This post is part of our series on recent important tax cases that may be of interest to accounting, tax, and finance professionals. For more like this, see our Federal Tax Update and California Federal Tax Update, which offer a comprehensive analysis of the year’s most pivotal tax developments.

FBAR Penalties Are Subject to Excessive Fines Clause of the Eighth Amendment (United States v. Isac Schwarzbaum, CA-11 (Aug. 30, 2024))

Isac Schwarzbaum, a US citizen, held foreign bank accounts in Switzerland and Costa Rica. He failed to file accurate FBARs from 2006 through 2009, despite having over $20 million in foreign assets. Schwarzbaum did not timely report these accounts, nor did he include income from the accounts in his tax returns.

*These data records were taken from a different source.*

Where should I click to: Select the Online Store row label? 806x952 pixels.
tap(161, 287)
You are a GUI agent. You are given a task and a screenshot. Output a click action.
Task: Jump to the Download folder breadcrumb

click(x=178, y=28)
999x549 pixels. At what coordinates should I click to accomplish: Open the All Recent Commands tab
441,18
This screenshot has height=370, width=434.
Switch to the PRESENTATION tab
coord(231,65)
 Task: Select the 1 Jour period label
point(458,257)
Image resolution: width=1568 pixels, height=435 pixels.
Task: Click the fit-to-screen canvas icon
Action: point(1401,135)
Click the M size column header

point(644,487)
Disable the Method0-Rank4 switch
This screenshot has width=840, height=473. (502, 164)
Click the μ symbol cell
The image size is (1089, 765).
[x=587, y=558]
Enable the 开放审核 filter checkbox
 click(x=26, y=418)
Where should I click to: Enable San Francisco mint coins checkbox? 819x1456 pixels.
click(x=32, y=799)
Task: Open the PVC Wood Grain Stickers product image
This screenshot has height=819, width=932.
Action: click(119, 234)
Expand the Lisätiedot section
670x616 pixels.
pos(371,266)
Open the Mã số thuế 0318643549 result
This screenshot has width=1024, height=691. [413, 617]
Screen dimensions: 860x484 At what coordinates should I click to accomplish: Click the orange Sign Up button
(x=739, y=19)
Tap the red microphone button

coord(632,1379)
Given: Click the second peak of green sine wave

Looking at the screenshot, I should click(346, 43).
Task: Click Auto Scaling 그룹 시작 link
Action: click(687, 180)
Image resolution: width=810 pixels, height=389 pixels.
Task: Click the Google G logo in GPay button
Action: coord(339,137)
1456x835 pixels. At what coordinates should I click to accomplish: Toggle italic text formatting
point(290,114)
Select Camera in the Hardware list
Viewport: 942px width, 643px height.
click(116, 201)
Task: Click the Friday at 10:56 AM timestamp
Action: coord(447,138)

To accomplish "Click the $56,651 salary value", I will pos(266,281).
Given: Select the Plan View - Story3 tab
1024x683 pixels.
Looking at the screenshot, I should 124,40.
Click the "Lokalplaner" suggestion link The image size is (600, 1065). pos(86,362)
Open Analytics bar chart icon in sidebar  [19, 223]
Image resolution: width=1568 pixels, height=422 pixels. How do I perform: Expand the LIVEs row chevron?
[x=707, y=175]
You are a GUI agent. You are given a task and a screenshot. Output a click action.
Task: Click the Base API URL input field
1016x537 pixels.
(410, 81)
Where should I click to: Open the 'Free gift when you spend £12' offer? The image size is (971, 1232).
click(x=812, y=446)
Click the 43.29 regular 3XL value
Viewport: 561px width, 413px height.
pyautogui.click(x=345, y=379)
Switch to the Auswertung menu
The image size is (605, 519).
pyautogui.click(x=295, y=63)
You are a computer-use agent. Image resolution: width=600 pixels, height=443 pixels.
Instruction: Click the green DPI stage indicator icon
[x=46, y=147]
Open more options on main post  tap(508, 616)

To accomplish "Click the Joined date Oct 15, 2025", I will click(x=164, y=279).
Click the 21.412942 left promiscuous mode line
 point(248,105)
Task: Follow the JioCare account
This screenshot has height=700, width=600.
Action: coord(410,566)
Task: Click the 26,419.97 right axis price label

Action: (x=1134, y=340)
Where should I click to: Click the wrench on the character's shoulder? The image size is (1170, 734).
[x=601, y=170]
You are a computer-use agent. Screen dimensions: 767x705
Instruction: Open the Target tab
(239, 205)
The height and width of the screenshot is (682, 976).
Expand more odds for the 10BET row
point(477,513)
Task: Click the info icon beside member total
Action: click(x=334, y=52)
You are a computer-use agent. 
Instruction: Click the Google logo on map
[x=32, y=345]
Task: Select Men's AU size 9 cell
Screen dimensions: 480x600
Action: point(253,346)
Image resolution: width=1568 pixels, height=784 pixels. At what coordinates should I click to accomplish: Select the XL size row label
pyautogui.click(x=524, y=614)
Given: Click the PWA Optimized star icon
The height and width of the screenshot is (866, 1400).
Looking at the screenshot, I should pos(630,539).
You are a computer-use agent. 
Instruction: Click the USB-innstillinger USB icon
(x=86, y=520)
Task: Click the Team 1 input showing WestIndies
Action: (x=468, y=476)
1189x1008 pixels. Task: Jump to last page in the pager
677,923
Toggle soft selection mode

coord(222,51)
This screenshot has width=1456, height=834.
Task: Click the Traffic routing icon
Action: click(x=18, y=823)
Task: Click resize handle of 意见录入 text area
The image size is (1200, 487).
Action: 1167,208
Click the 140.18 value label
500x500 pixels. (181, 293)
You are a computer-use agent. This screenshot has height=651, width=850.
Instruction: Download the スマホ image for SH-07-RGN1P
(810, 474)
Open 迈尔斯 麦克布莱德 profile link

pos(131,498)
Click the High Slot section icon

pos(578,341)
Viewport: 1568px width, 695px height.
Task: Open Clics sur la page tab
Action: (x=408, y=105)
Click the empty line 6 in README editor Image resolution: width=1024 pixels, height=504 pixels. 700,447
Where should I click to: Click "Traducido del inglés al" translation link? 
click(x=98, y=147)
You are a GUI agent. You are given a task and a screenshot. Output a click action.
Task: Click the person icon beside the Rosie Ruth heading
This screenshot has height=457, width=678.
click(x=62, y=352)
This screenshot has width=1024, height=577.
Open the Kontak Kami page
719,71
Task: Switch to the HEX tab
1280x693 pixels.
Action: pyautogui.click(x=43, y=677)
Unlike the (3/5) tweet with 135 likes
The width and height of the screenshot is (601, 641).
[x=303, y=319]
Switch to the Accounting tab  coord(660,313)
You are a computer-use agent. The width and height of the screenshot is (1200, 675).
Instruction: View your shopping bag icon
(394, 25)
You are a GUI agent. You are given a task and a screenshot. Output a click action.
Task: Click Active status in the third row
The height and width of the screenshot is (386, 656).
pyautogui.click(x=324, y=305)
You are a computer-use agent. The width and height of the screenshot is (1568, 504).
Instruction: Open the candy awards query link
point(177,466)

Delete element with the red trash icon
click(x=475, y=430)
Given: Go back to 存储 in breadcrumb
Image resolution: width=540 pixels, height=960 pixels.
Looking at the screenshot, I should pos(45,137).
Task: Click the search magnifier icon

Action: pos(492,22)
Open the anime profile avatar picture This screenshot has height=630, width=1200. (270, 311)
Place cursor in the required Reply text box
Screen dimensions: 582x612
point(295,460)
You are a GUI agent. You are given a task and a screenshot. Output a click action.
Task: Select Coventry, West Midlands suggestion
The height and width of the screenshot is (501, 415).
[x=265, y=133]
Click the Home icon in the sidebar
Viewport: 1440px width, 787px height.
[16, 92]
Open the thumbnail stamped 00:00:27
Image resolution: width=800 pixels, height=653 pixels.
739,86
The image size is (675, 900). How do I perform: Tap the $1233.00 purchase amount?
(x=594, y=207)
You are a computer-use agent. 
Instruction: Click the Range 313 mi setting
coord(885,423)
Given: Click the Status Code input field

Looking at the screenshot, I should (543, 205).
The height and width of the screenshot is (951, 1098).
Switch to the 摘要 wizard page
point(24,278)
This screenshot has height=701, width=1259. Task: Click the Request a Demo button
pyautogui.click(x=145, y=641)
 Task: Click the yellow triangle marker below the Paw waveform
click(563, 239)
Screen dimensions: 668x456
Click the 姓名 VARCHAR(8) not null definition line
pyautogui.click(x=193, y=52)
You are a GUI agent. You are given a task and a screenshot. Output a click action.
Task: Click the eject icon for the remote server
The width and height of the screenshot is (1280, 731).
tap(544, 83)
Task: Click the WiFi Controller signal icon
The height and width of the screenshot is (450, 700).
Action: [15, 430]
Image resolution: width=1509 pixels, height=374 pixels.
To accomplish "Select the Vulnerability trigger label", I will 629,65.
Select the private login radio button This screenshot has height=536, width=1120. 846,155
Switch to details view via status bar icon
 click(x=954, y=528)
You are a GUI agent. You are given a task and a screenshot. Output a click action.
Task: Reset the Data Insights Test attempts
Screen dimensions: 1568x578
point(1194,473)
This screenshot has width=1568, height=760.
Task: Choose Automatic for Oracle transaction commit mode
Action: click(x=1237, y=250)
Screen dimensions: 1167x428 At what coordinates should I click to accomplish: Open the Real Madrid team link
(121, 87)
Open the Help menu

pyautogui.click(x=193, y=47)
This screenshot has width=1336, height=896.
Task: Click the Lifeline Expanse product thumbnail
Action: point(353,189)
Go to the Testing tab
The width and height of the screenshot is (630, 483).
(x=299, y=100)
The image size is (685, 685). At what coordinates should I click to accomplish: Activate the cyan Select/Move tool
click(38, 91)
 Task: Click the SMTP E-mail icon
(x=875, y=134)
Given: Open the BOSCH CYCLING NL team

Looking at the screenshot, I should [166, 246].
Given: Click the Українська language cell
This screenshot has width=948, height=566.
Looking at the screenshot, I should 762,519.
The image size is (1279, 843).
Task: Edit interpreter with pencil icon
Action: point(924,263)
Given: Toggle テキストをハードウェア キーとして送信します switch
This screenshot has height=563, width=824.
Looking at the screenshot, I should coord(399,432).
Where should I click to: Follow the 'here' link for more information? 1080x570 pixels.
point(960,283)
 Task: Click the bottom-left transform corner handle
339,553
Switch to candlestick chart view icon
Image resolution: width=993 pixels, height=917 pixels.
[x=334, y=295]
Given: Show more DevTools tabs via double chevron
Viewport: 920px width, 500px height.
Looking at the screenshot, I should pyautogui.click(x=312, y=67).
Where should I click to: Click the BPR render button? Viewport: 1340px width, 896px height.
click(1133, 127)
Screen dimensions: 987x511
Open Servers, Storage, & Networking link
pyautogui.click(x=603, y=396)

Upon audit, the IRS assessed civil penalties against him for willful failure to file FBARs. The penalties imposed by the IRS were substantial, amounting to $13,729,591, and he challenged the assessments arguing that the excessive penalty violated the “excessive fines” clause of the US Constitution’s Eight Amendment.

Tax practitioner planning. Do the math. The Appellate Court noted that “because the penalty is imposed each year and can constitute fifty percent of the account balance on the date of the violation, FBAR penalties imposed for willful violations over a series of years could consume an account of any size in its entirety in just two years.”

Court finds that FBAR penalties fall within 8th amendment protections. The Court concluded that the FBAR penalties fall within the scope of the Eighth Amendment, but then determined that the penalties were not excessive as applied to Schwarzbaum himself. “Schwarzbaum did not make any facial challenge on the FBAR penalty scheme as a whole — we therefore have no occasion to question the constitutionality of a fifty percent fine on a theoretical account of any size triggering the FBAR statutory regime. The only question before us today is whether the fines imposed on Schwarzbaum’s accounts are excessive as to Schwarzbaum.”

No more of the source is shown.